I experimented with 2 digits multiplication and found out that when we rounded the larger number up and the smaller number down, the product will be lower. When we rounded the larger number down and the smaller number up, the product will be higher.

For example (We first multiply 97 by 84):
$97\times84=8148$
$98\times83=8134$
$99\times82=8118$

$96\times85=8160$
$95\times86=8170$
$94\times87=8178$

$90\times90=8100$
$90\times91=8190$

My questions are:
1. How can we explain this? Do we need to use any inequality such as the Geometric Mean or something?
2. It seems that $90\times91=8190$ is the highest, if we we plot a graph can we explain why is it the maximum?
3. Is it a general property of integer, are there any other systems with other operations that have this property, can we explain it more abstractly?

Thank you!

Answer 1

Compare the graphs $y=x^2$ and $y=(x-a)(x+a)$ Calculate the coordinates of their vertices. That is one approach. The other approach is to foil $(x-a)(x+a)$ and realized that we now have a parabola that is $a^2$ units shifted down. The highest y-coordinate for the vertex is the one where $a=0$. I am sure there is a way how to explain it with Geometric Mean, but this is the way how I learned it. In your example $x = 90.5$ goes the same way

Answer 2

You could think of a rectangle with a constant perimeter. Although the perimeter is constant the side length can be changed. Do you know for a constant perimeter which rectangle has a greatest area? It's a square and that's has some relation with the side length.

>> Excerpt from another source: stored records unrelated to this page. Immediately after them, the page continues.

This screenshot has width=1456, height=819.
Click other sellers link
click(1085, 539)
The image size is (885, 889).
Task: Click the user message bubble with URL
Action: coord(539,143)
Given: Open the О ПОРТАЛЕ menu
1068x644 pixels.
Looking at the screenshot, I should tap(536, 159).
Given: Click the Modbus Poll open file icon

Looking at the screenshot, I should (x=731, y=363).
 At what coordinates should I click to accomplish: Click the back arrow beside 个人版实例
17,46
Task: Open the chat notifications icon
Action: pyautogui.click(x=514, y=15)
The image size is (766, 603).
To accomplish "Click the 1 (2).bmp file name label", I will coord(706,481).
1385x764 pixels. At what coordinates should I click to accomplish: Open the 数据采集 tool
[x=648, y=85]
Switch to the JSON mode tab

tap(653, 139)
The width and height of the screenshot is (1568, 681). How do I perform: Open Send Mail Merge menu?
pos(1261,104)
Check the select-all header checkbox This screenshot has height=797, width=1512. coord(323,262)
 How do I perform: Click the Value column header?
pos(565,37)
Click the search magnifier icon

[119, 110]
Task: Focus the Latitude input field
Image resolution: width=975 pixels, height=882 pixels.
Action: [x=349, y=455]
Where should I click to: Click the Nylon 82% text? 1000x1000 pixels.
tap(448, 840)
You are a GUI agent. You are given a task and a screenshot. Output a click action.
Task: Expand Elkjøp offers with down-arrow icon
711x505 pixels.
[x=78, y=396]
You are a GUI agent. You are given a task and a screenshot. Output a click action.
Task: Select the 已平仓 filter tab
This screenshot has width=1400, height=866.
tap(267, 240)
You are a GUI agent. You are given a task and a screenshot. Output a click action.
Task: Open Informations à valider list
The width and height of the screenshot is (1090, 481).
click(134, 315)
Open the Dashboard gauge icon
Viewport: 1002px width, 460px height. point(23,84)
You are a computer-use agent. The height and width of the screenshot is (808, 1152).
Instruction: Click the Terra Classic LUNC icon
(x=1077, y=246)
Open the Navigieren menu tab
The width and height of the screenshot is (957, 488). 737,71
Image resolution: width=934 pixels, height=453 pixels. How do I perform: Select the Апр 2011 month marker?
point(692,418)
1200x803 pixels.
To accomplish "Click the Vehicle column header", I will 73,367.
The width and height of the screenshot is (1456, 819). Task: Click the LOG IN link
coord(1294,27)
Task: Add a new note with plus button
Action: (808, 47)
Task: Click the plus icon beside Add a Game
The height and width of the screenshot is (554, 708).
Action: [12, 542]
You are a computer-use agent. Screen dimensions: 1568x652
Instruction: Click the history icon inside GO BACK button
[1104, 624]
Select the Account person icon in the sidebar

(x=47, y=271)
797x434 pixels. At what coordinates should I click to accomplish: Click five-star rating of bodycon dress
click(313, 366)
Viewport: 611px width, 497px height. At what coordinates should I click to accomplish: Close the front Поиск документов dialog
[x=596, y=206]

Now let's move to algebra. WLOG $a>b$ and let $a \cdot b = x$, then add one to $a$ and we subtract one from $b$.

$$(a+1)(b-1) = ab - a + b - 1 = x - (a+1-b)$$

Because $a>b$ it means that the second term will be bigger than zero so the value od the expresion will be smaller than the initial one.

It's easy to see that the maximum occurs when $a=b$ or $a=b+1$, depending on their parity.

Answer 3

Consider $a+b=2k$ and assume WLOG $a\ge b$

Then $a=k+x$, $b=k-x$ for any $x\ge0$

Finally, $ab=k^2-x^2$, and since $$x^2\ge0\implies k^2-x^2\ge k^2$$ And equality is achieved when $x=0$, that is, $a=b$. Finally, we note that we note that "rounding $a$ down and $b$ up" is precisely minimizing $x$.

Answer 4

If $x$ and $y$ are integers with $x < y$, then $x + 1 \le y$, so $xy \le xy - x + y - 1 = (x + 1)(y - 1)$. That's your basic result right there. If $x + 1 < y$, then the same idea shows that $xy < (x + 1)(y - 1)$, so you can only get equality when $x$ and $y$ are at most $1$ apart.